**What to produce**
Switch "coordinate pair" to "pair of numbers" in the entries, starting with the line that contains "At what (x,y)" and going on through the end of the entries. Rewrite only those lines, with everything else unchanged and the pictures left out.

************

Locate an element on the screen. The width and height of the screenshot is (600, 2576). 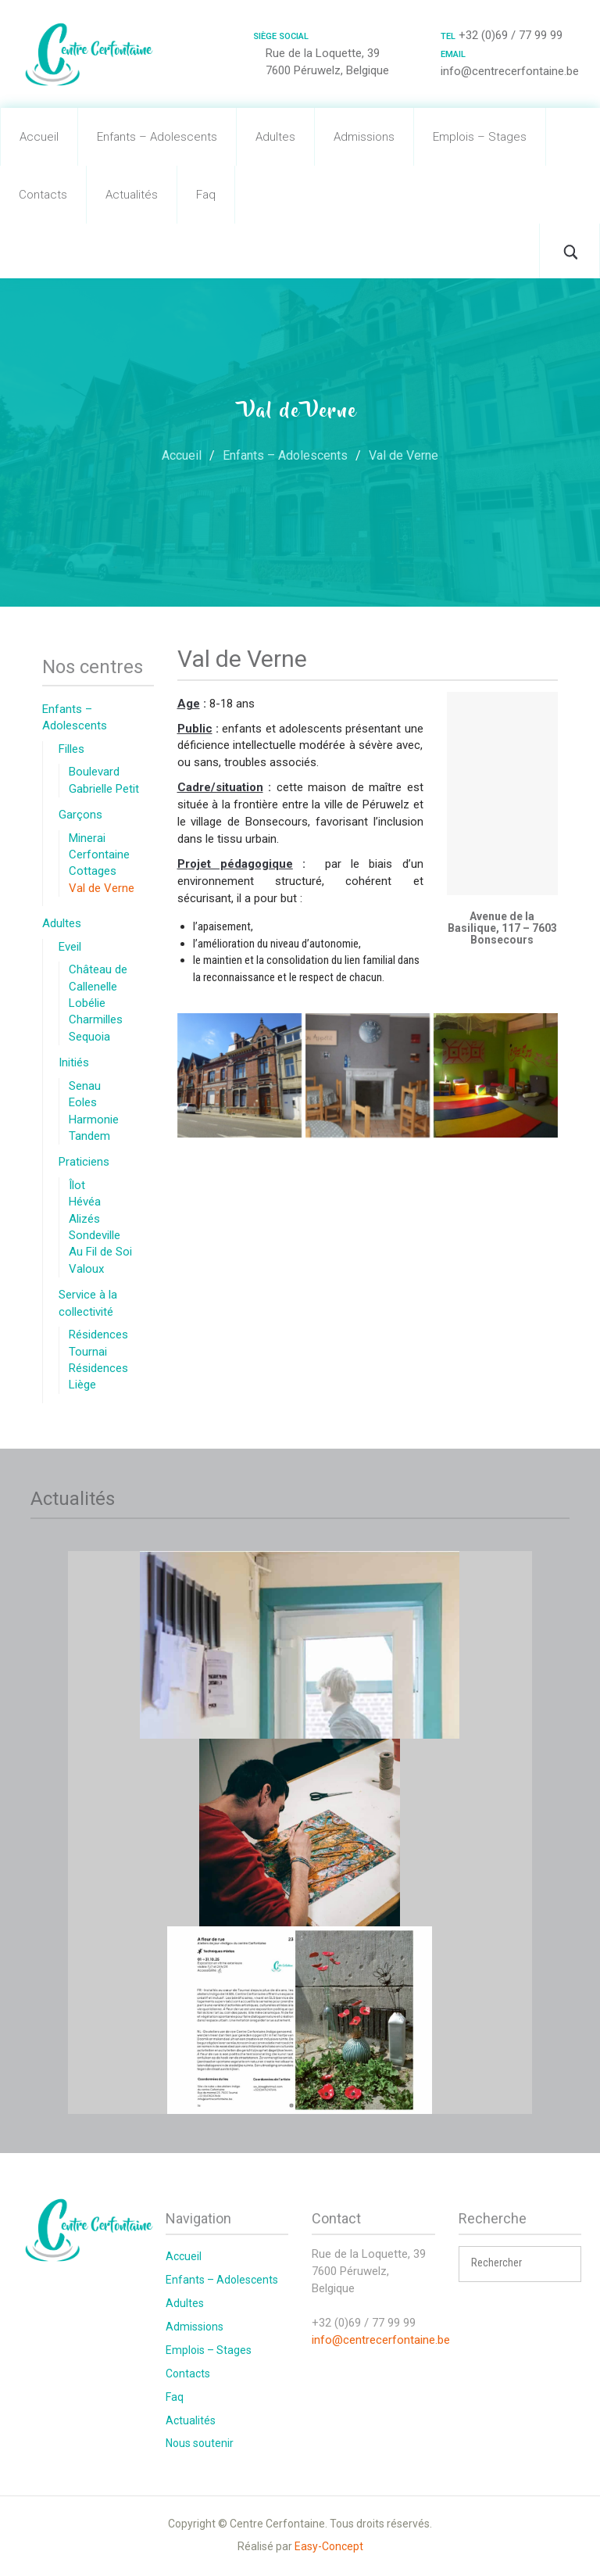
Emplois – Stages is located at coordinates (480, 137).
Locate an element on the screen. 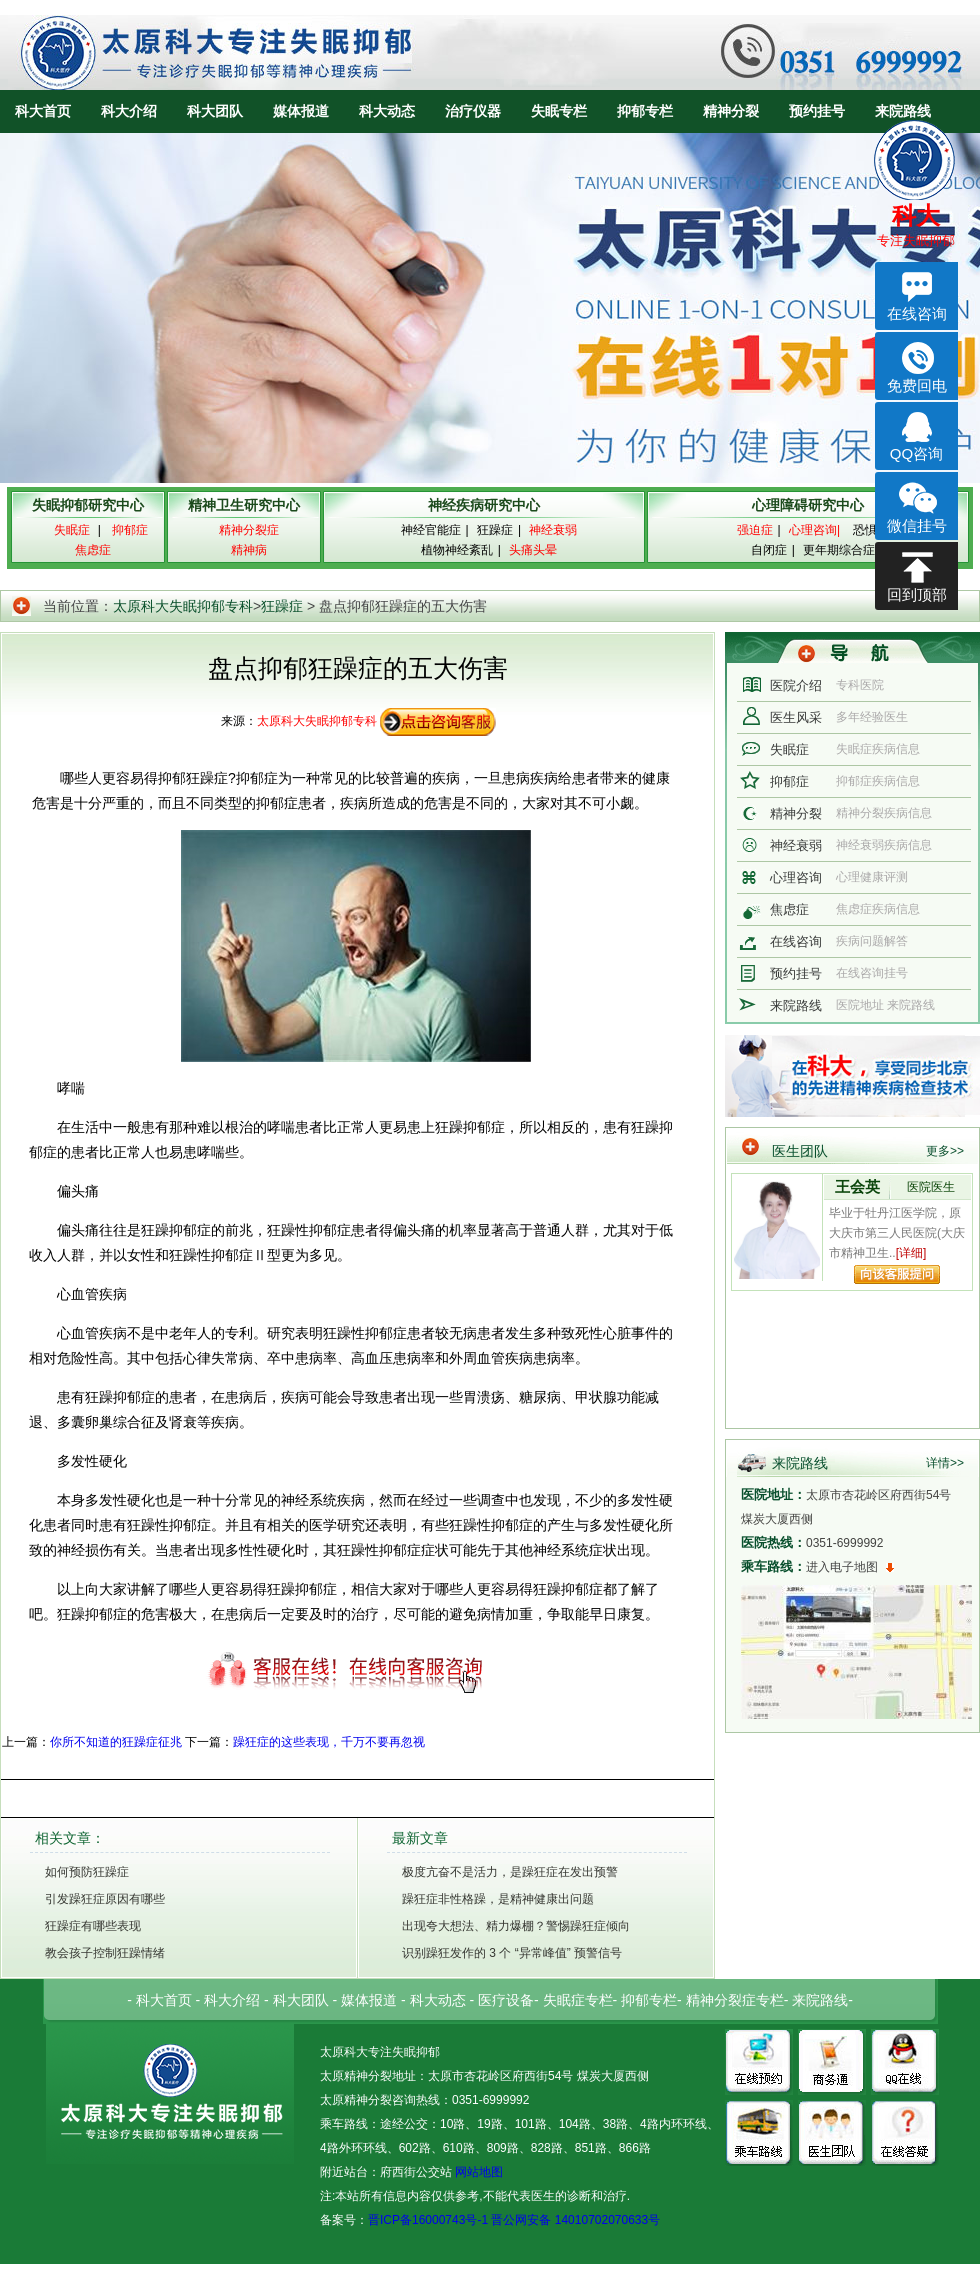  晋ICP备16000743号-1 is located at coordinates (428, 2220).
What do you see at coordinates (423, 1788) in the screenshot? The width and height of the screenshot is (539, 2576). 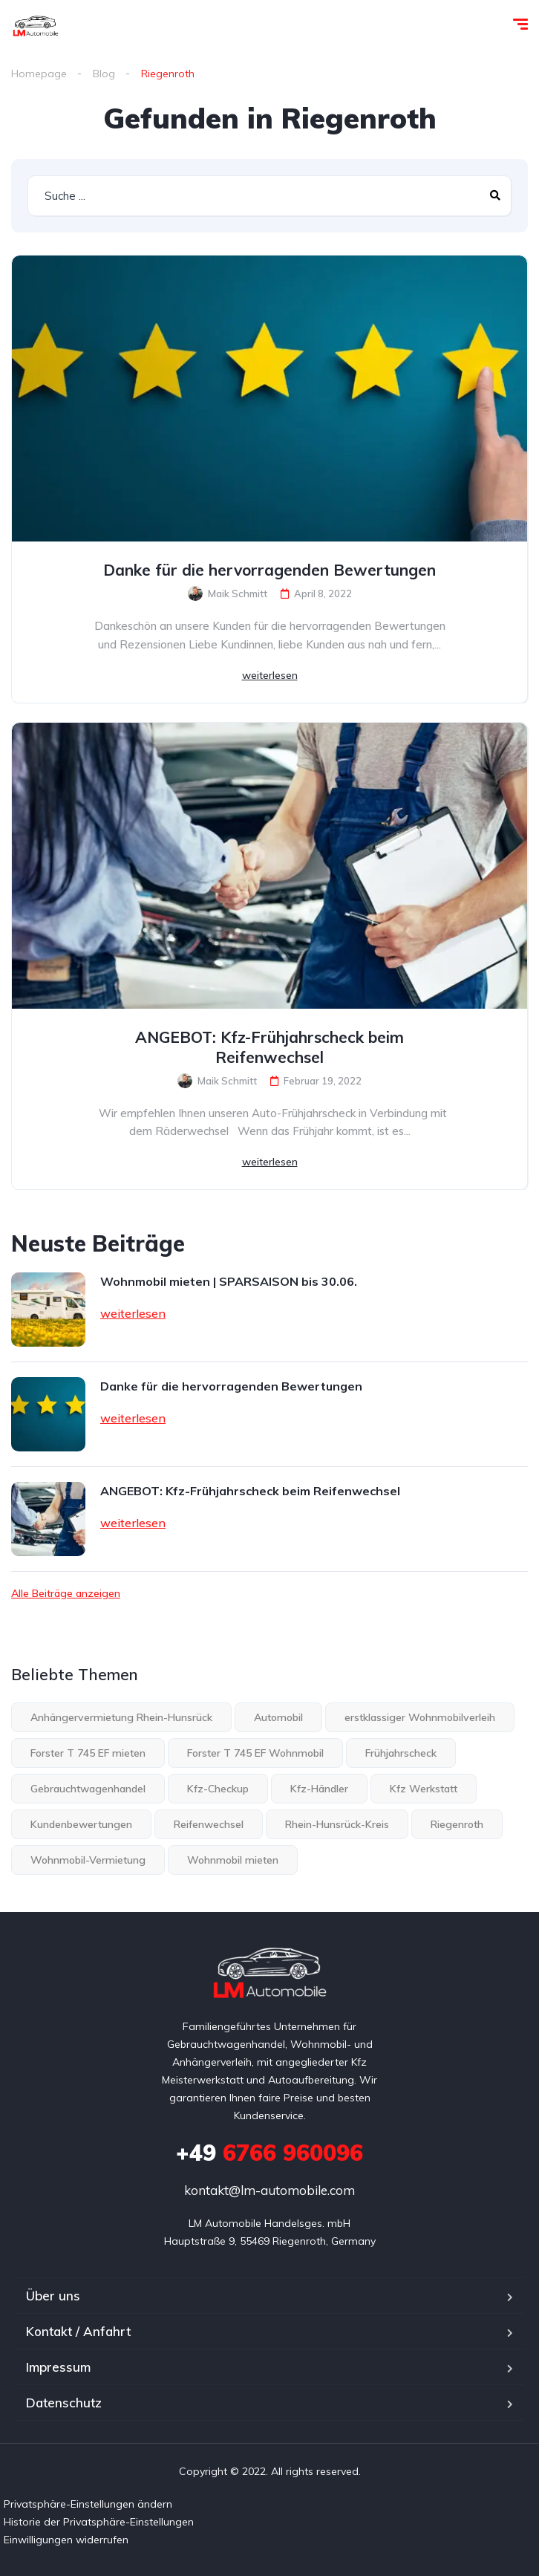 I see `Kfz Werkstatt [Kfz Werkstatt (1 Eintrag)]` at bounding box center [423, 1788].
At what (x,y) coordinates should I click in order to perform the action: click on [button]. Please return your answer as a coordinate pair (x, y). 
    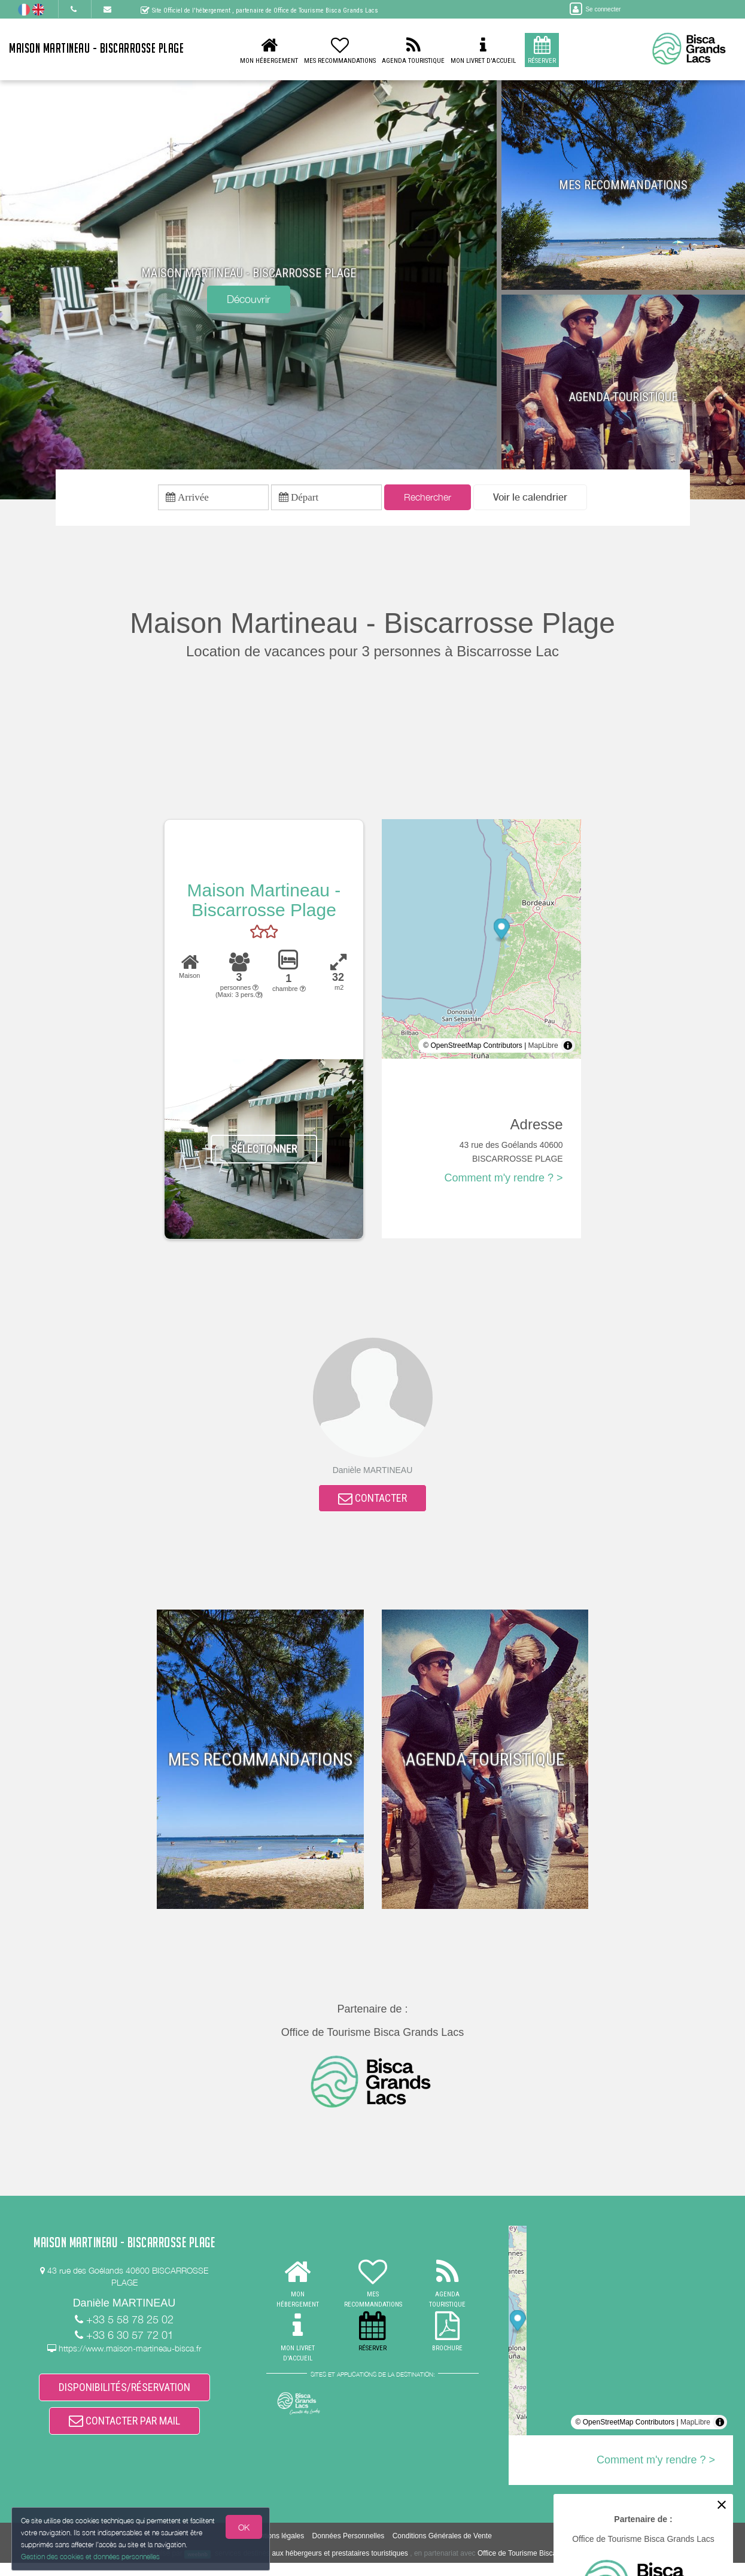
    Looking at the image, I should click on (530, 499).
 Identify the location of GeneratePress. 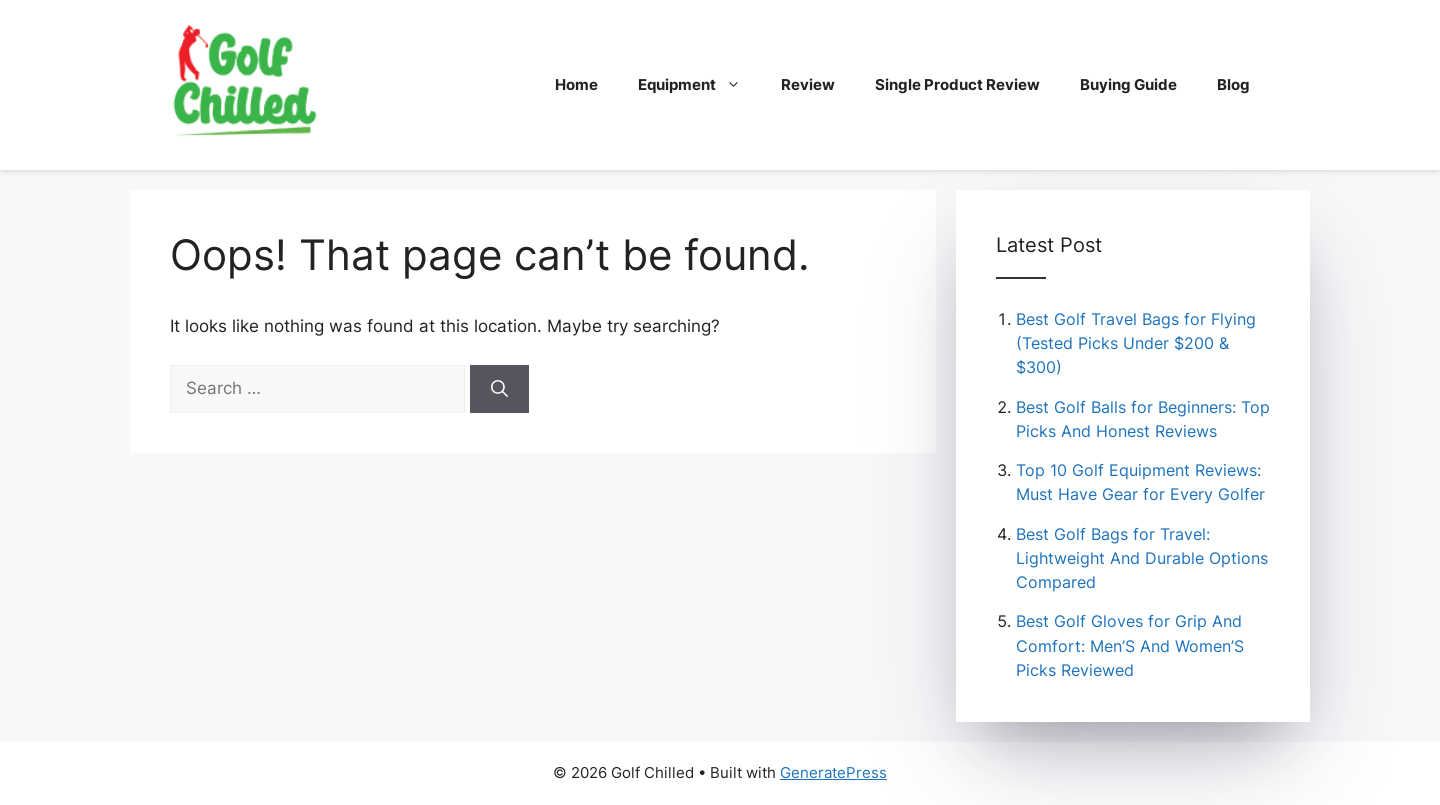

************

**Solution to this task**
At what (x,y) coordinates should I click in order to perform the action: click on [button]. Please return your answer as a pair of numbers (x, y). 
    Looking at the image, I should click on (530, 499).
 Identify the location of GeneratePress. 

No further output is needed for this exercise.